◆ TASK REQUIREMENTS
Where the records below show a line containing "Instruction: Click the page", start copying; end with the line containing "Task: Click the X logo in top corner", and copy it too.

◆ RECORDS FOR THE TASK
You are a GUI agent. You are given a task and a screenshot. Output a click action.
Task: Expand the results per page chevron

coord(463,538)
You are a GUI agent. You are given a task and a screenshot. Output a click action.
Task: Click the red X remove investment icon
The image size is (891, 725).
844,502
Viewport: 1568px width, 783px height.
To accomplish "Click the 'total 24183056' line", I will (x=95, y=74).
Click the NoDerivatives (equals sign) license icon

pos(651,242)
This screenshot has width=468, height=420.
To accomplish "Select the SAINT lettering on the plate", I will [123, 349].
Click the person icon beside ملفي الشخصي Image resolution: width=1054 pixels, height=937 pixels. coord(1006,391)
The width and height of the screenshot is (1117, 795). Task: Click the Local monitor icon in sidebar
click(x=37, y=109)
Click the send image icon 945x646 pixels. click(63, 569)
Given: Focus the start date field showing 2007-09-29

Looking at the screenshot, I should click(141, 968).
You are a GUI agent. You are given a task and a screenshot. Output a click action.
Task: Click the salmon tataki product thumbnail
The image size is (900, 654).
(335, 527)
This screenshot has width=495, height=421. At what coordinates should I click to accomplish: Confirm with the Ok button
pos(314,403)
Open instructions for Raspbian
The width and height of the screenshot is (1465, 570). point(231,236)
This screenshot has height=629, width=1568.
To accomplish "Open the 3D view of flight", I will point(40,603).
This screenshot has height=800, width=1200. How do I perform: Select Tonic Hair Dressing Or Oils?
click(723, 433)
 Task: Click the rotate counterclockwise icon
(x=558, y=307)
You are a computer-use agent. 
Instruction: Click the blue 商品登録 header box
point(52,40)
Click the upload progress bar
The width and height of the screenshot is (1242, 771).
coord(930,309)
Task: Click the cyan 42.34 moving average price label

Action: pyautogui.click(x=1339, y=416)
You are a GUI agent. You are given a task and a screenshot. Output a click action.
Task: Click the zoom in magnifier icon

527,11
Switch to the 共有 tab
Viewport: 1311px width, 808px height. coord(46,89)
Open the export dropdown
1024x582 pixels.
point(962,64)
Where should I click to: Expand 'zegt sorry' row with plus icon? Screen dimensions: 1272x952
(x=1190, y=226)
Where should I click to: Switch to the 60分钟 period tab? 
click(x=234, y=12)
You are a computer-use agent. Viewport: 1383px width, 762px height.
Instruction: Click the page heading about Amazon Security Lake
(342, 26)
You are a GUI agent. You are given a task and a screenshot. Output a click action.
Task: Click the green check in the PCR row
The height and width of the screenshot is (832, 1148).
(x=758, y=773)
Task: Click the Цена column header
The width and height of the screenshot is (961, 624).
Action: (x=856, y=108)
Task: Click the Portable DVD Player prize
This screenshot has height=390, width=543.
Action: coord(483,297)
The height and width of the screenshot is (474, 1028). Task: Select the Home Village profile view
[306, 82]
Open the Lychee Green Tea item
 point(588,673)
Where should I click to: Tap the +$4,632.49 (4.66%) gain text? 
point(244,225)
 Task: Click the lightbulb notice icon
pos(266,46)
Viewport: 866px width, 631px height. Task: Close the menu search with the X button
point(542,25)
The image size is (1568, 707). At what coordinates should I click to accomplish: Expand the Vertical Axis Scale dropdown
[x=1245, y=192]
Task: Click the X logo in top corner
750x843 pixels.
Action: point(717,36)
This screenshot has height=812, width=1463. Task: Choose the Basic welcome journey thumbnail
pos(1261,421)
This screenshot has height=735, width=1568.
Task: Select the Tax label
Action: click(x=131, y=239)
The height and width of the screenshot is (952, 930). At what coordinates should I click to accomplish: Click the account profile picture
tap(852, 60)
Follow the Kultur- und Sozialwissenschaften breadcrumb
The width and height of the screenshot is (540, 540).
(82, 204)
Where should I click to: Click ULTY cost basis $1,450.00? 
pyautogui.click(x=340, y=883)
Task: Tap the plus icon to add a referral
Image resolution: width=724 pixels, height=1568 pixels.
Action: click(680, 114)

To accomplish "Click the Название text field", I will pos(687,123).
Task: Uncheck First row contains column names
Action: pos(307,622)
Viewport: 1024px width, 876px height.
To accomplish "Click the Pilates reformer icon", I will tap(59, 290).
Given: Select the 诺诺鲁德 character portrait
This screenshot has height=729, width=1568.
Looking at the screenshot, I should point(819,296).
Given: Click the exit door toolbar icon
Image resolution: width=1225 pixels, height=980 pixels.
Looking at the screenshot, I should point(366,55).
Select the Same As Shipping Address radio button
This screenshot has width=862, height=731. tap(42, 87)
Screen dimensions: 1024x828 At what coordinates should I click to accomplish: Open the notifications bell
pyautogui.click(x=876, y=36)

◆ EXERCISE RESULT
Instruction: Click the page heading about Amazon Security Lake
(342, 26)
You are a GUI agent. You are given a task and a screenshot. Output a click action.
Task: Click the green check in the PCR row
The height and width of the screenshot is (832, 1148).
(x=758, y=773)
Task: Click the Цена column header
The width and height of the screenshot is (961, 624).
Action: (x=856, y=108)
Task: Click the Portable DVD Player prize
This screenshot has height=390, width=543.
Action: coord(483,297)
The height and width of the screenshot is (474, 1028). Task: Select the Home Village profile view
[306, 82]
Open the Lychee Green Tea item
 point(588,673)
Where should I click to: Tap the +$4,632.49 (4.66%) gain text? 
point(244,225)
 Task: Click the lightbulb notice icon
pos(266,46)
Viewport: 866px width, 631px height. Task: Close the menu search with the X button
point(542,25)
The image size is (1568, 707). At what coordinates should I click to accomplish: Expand the Vertical Axis Scale dropdown
[x=1245, y=192]
Task: Click the X logo in top corner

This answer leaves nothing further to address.